T.J. was playing with his sister when all of a sudden he stopped and stared for a few seconds then started playing again. It happened so fast I wasn’t even sure that it really happened. A few days later it happened again but a few times during the day. As I was about to call the pediatrician the phone rang. It was T.J.’s kindergarten teacher. She began to tell me that she had been noticing similar events and that he wasn’t as alert in class, that she would have to give him instructions a few times in order to get his work done. T.J. was seen in the doctor’s office where the neurologist had him blow on a piece of paper. Half a minute later he stopped and stared for a few seconds just like he did at home. He then went back to blowing the paper as if nothing had happened. The neurologist said, “I think he is having absence seizures. Let’s take a look at the EEG”.

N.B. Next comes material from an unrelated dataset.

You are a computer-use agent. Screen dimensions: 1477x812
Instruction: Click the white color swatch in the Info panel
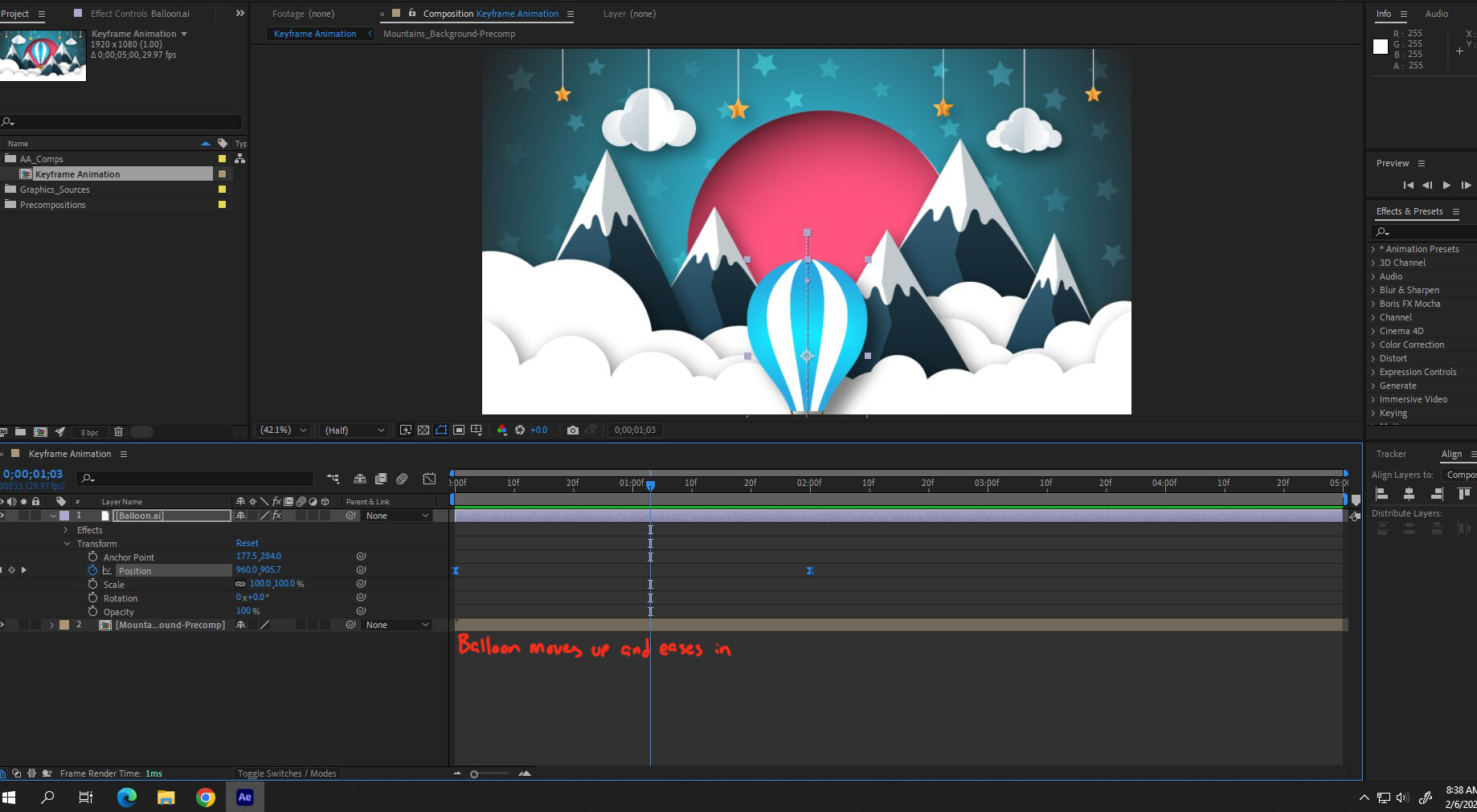coord(1381,47)
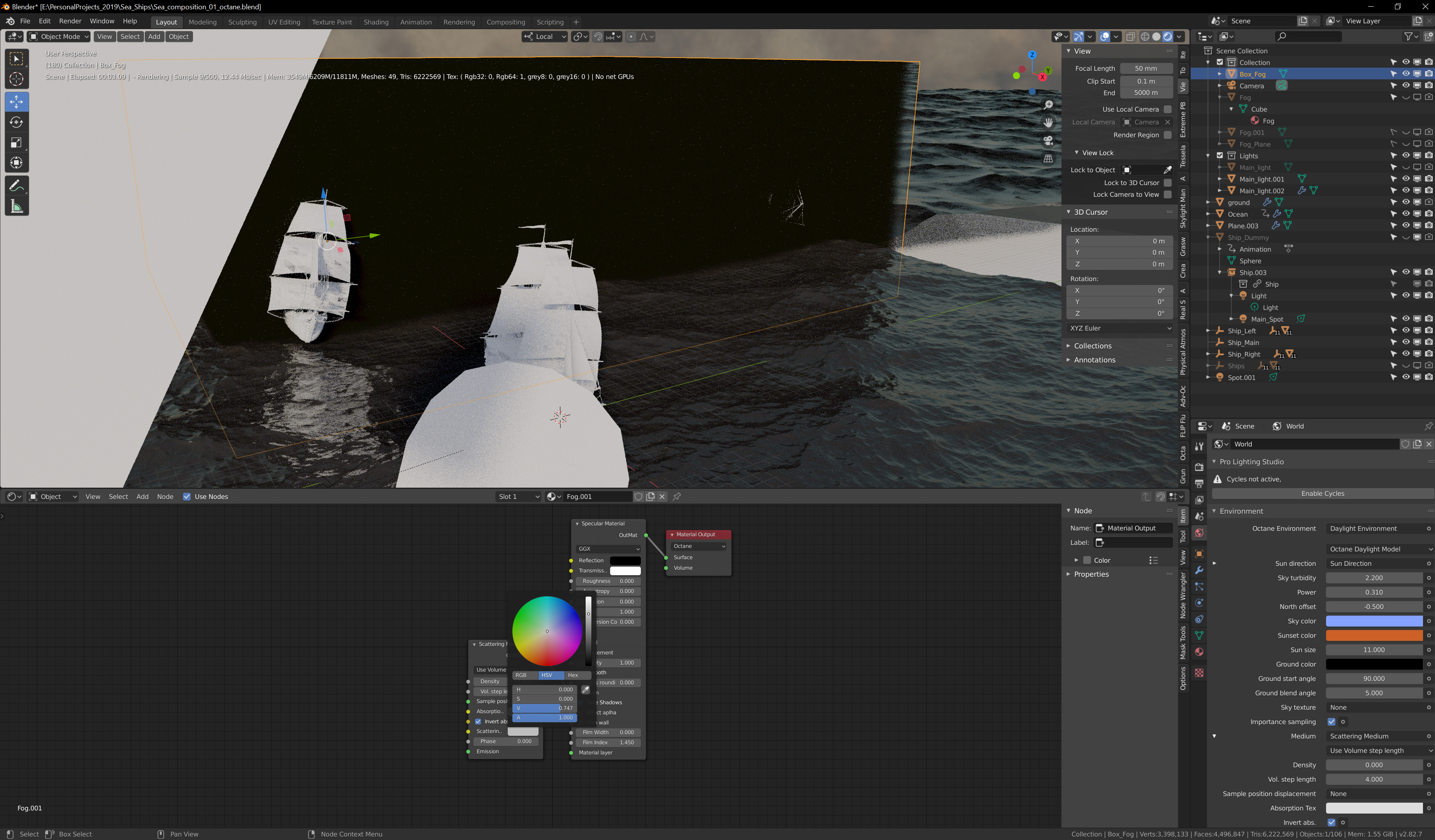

Absence seizures are generalized seizures that occur in school-aged children usually between the ages of 5 and 9. Sometimes CAE can be inherited, but it can also occur as a sporadic event. Typical absence seizures consist of sudden cessation of movement, staring, and sometimes blinking. Sometimes, there may be a mild loss of body tone, causing the child to lean forwards or backwards slightly. Unlike other types of seizures, absence seizures occur without an aura or warning. When diagnosing CAE, typical absence seizures need to be differentiated from atypical absence seizures which can occur at an earlier age. An EEG of a child with CAE will show a typical pattern known as 3-Hz generalized spike and wave complexes.
Many children with CAE have normal neurological examinations and intellectual abilities. However, some children may have developmental and intellectual impairments and may have other types of seizures including, but not limited to, tonic clonic seizures.
The prognosis for CAE is excellent. Remission can be achieved in approximately 80% of patients. Close attention must be paid to seizure control to avoid and academic or social difficulties.